### Work request
Whenever a line in the entries below contains the string "help", copy that line.

** Input material follows **

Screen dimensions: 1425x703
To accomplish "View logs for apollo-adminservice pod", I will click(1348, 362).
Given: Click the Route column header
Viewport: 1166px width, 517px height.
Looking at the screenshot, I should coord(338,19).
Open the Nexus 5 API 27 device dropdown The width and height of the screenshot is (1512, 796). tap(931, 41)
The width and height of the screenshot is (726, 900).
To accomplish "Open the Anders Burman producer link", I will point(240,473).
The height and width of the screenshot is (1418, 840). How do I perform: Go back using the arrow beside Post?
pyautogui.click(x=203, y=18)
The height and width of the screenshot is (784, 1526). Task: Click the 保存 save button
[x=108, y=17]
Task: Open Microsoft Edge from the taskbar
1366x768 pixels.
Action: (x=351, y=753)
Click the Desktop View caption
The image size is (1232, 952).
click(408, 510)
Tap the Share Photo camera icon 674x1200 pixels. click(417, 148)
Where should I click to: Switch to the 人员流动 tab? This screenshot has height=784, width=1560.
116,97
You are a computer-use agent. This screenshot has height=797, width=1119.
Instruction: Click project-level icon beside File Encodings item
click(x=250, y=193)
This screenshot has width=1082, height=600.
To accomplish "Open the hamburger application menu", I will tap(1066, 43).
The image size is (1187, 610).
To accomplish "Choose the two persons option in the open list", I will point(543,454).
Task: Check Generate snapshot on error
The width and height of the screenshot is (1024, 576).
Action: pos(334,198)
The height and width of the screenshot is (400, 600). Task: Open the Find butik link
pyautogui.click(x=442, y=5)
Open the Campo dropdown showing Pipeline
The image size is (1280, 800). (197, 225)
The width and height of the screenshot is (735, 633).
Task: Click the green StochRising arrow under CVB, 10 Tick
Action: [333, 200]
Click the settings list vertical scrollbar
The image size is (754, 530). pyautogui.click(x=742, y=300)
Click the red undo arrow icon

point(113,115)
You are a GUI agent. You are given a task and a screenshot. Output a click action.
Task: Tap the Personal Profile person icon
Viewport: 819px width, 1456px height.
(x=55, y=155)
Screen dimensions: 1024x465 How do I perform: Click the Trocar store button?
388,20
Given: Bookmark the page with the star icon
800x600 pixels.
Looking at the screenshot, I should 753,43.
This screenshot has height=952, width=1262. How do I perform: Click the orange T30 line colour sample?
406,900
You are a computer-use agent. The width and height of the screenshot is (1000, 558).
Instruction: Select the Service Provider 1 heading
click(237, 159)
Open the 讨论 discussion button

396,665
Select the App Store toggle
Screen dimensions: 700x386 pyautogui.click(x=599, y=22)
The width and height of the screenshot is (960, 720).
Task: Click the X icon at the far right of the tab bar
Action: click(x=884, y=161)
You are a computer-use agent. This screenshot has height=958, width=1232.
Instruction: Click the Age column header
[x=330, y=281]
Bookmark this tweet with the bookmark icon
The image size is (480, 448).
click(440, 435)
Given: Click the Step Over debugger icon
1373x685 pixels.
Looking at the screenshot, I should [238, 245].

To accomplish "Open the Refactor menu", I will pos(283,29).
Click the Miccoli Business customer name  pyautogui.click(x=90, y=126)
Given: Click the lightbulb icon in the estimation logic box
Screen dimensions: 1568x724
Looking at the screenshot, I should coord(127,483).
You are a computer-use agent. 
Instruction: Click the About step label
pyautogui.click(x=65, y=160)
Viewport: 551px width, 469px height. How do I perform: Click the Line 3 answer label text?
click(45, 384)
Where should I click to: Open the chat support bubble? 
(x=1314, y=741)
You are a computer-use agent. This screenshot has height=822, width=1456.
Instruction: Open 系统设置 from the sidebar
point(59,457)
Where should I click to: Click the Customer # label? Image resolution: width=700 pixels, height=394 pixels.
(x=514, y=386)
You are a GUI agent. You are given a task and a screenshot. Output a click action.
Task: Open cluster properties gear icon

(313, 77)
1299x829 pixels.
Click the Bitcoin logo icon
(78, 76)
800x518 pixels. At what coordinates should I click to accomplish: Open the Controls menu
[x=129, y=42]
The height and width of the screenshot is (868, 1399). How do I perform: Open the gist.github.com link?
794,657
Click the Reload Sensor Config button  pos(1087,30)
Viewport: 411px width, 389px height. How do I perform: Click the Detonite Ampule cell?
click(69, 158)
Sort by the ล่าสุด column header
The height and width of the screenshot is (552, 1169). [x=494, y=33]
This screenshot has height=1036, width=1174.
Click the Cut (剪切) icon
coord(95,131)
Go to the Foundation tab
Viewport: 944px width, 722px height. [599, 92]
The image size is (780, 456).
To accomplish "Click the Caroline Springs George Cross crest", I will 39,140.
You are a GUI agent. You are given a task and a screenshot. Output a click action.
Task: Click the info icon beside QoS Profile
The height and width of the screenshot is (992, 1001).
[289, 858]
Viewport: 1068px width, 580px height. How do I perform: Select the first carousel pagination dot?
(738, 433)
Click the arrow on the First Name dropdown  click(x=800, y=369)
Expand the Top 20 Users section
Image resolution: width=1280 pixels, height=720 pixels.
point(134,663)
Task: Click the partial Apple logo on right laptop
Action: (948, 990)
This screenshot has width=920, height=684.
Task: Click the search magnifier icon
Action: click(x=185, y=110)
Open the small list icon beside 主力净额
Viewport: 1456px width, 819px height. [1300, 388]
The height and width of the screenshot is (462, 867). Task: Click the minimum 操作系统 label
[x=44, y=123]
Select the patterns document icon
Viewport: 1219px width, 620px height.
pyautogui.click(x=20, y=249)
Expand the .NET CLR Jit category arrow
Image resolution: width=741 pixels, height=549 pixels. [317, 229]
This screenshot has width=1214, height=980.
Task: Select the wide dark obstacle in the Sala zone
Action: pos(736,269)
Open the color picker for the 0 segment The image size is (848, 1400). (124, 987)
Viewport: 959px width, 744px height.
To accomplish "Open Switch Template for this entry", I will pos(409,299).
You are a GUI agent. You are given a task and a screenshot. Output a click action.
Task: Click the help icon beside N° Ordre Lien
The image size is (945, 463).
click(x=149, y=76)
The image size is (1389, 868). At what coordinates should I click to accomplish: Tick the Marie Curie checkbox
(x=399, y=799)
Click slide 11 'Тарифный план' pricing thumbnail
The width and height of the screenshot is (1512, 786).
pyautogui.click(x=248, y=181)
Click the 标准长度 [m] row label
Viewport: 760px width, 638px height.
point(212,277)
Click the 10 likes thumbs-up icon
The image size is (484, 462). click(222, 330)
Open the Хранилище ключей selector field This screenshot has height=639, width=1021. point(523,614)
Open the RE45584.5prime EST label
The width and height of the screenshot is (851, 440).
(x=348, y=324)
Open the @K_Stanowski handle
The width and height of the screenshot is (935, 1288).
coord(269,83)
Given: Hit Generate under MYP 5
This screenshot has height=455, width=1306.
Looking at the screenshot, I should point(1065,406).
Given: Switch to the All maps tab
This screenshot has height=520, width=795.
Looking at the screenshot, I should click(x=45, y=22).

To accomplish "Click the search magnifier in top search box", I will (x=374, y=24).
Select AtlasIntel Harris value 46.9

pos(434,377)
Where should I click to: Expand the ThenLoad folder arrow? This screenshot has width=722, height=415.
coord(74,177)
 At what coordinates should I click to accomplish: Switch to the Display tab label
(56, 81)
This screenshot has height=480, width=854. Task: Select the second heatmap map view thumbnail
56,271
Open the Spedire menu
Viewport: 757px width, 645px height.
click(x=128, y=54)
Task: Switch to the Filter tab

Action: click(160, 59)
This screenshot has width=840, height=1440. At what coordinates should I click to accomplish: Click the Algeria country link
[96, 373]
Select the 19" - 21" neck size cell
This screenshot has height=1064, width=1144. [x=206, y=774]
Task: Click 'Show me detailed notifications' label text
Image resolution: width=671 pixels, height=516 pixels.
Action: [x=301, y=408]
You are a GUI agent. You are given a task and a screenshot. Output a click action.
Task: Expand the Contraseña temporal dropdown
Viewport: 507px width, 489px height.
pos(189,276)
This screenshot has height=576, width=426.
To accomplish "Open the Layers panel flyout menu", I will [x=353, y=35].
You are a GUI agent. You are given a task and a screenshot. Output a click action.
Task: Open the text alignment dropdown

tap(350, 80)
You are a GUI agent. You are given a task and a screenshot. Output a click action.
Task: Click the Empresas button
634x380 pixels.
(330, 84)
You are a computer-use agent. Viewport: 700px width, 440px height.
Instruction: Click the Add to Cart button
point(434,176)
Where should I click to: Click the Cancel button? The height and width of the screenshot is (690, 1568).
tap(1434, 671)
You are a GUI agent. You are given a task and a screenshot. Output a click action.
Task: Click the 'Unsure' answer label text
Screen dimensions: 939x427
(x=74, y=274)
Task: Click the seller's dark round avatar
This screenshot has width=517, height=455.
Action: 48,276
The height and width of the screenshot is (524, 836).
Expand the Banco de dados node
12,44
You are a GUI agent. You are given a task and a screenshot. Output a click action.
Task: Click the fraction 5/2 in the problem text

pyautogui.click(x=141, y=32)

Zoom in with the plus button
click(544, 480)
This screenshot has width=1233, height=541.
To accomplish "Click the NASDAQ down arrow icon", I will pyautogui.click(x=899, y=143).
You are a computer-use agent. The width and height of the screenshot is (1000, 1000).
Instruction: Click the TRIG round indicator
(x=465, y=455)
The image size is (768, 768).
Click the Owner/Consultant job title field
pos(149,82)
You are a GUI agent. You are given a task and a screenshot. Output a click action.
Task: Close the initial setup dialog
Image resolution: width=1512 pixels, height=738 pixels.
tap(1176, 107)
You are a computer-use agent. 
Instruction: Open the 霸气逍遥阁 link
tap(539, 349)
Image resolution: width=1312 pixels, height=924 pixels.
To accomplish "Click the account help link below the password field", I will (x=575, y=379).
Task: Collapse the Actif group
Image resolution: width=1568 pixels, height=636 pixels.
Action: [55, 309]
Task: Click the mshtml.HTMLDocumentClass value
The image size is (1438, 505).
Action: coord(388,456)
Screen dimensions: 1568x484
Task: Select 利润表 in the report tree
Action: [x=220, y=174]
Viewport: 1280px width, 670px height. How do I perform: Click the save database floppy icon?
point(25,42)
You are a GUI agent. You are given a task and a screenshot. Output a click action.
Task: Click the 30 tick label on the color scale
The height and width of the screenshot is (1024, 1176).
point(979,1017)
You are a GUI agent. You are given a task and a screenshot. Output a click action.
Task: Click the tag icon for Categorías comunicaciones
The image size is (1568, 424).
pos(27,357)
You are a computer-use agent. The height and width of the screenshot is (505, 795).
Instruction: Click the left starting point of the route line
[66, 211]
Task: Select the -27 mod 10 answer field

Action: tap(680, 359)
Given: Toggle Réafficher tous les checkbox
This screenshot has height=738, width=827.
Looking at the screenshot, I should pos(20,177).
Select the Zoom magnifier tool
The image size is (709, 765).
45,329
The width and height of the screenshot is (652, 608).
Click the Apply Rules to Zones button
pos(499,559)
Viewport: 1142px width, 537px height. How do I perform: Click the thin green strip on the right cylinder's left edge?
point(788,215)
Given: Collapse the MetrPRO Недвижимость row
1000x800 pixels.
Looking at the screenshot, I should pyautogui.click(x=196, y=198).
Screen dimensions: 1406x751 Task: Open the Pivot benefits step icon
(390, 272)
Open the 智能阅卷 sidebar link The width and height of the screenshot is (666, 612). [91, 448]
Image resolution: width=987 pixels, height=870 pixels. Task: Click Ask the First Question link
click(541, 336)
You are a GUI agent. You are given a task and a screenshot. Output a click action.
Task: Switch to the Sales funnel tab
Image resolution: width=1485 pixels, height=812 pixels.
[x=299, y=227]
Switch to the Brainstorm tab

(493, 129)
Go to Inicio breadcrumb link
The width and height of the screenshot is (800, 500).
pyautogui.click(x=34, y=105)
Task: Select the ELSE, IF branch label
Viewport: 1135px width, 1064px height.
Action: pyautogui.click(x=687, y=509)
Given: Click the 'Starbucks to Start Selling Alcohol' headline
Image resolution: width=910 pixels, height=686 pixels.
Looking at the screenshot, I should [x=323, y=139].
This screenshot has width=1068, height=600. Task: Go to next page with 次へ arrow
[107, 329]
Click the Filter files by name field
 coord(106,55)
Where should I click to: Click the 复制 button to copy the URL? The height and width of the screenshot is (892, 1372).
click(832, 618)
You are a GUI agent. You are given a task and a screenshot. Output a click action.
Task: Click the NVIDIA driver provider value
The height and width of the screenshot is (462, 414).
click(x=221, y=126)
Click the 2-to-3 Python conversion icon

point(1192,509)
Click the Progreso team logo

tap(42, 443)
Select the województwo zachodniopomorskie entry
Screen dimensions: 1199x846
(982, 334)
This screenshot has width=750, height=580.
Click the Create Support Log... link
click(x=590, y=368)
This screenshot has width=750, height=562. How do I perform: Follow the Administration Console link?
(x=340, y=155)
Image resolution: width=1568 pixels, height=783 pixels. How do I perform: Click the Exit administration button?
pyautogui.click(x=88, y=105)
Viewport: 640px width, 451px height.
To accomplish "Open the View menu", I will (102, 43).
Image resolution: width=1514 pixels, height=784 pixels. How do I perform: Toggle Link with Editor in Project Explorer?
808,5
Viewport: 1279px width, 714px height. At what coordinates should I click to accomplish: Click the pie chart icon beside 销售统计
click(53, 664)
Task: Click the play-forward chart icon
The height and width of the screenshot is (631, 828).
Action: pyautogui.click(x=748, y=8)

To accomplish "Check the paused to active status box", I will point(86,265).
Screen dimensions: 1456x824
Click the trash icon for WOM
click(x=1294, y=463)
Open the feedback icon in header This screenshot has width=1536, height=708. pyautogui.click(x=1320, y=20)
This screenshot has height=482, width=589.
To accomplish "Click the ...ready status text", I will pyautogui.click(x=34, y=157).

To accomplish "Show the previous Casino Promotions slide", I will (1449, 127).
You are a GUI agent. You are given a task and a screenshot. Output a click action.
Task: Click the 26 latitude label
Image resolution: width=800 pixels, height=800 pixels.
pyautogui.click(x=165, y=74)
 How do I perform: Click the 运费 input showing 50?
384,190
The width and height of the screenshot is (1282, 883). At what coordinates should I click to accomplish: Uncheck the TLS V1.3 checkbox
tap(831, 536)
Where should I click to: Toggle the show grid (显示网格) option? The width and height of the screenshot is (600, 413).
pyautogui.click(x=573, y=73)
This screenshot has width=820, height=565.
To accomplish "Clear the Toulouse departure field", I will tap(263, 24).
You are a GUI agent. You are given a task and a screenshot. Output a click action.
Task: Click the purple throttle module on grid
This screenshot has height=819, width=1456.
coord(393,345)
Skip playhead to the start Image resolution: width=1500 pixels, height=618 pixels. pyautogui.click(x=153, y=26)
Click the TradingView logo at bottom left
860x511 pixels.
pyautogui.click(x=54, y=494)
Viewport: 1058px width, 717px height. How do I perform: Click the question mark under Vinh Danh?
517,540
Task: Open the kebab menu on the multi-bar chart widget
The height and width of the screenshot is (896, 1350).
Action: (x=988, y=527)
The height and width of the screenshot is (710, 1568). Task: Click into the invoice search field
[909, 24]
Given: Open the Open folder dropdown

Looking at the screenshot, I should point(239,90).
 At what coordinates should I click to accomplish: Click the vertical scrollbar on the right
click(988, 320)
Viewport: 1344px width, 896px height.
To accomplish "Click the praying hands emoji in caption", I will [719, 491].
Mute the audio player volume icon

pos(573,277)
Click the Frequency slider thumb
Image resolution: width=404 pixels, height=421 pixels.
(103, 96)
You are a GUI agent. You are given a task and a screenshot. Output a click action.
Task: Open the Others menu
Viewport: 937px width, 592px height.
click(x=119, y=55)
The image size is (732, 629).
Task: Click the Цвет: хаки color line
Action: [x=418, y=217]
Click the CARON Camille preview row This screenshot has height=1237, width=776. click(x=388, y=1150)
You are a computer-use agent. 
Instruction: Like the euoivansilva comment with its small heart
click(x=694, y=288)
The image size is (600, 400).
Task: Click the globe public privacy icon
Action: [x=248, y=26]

** End of Input material **

### Answer box
Task: Click the help icon beside N° Ordre Lien
To accomplish "Click the account help link below the password field", I will (x=575, y=379).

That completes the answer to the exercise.